We've been thinking about customer service lately, inspired by a trip and a book.

 

I was in Chicago recently and I had to use the restroom. I saw this little hot dog place. I thought that I could grab a dog for lunch and use their bathroom. As I approached the door, I saw a sign. The sign said, “No Public Restrooms.” So I stopped, looked around, and noticed a McDonald’s down the street. So I went to McDonald’s.

 

I could see a business limiting the use of their facilities to patrons, because some people will just use the bathroom and leave. But to not even let your customers use it … that seems a little extreme to me.

 

I learned this lesson the hard way. One of my earliest businesses was a Ben Franklin store – the old “five and dime.” We didn’t let the public use our bathrooms. There was one particular day every year when the town held a huge community sale. We got tons of traffic on that day, many needing to use the bathroom. People would come in and walk out because we said, “No”. Why wouldn’t they? We hadn’t served their immediate need. So we changed our policy – and most people who used the restroom did buy something.

 

This makes me think of the book, Our Toilets are Not for Customers by Floyd Coates. He tells the story about shopping for light fixtures. His house had been severely damaged by a tornado. He had to buy lights for his new house, so he went to a lighting store. He was about half done with his list – having already selected about $2,000 worth of merchandise – when he got the call of nature. He asked a clerk where their bathroom was. She said, “Our toilets are not for customers.” She went on, “There’s a place a couple of blocks down the street.” So he left … and he didn’t return – they didn’t get a dime out of him.

 

One of my professors, who became one of my mentors, said that most policies are created for 3% of the people – the exceptions – rather than the 97% who are responsible for the success of the business.

 

The #1 … and #2 … ways businesses flush money down the toilet

#1 – Create policies for 3% of their customers
The hot dog place in Chicago is the perfect example of this. Would more than 3% of the people who walk through the restaurant’s doors do their business without doing business with the restaurant? Yet all of their customers are affected by this policy.
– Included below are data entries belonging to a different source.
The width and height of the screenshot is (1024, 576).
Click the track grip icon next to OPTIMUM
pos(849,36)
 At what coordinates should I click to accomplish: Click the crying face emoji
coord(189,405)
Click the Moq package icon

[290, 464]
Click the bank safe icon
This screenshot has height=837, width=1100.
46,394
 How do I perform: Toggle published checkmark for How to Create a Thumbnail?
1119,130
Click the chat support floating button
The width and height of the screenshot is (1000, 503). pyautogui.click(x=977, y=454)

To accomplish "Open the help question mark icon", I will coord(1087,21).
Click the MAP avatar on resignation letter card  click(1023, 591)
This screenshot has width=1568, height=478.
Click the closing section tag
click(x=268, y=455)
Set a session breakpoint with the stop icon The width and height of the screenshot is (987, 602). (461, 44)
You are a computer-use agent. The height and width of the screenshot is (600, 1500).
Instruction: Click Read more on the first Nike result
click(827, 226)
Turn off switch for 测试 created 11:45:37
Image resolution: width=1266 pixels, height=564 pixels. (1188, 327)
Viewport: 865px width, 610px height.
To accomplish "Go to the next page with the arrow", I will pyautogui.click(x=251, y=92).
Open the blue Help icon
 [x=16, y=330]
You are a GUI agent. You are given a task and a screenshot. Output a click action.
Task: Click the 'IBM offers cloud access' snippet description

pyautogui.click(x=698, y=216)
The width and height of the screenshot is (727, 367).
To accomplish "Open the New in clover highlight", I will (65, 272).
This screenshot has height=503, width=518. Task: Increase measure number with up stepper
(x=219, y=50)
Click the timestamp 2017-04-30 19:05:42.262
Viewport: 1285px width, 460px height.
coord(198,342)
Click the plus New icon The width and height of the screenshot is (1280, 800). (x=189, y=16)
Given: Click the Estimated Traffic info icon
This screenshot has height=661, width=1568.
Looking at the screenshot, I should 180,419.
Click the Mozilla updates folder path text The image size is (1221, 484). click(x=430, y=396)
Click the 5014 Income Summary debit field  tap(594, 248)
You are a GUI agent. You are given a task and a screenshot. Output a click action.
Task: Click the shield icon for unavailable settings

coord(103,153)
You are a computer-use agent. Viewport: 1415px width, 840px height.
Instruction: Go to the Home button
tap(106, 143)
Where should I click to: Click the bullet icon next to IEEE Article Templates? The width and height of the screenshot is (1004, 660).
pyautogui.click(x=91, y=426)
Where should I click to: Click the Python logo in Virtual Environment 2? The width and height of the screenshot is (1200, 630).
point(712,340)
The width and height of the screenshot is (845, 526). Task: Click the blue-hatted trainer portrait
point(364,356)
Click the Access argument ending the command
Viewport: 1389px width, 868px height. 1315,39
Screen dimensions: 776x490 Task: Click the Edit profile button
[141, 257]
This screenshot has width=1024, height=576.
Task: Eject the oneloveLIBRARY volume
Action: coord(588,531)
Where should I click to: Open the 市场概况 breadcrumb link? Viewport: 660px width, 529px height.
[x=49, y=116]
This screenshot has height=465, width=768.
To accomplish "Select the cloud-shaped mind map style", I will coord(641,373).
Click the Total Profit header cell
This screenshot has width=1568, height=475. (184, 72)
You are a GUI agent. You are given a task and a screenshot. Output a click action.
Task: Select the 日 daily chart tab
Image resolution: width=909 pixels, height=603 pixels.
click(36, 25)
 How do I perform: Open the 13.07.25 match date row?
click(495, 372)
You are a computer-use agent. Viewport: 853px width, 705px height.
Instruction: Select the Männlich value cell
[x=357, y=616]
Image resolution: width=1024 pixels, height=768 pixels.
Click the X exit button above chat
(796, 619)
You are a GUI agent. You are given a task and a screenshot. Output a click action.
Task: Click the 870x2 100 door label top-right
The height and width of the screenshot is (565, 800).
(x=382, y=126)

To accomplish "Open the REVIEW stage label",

#2 – Create policies for 3% of their employees
The renegades, you might call this 3% of employees. But the other 97% suffer for it. This results in lower morale among all the employees – especially the ones who did nothing wrong. Lower morale leads to lower productivity.

What’s that sound? Oh, that’s the sound of money getting flushed down the toilet!

This 3% rule is a good thing to think about before making any policy decision that affects customers or employees.

We’ve given one example, but there are so many more. What have you seen – as a customer or an employee? How do businesses flush money down the toilet?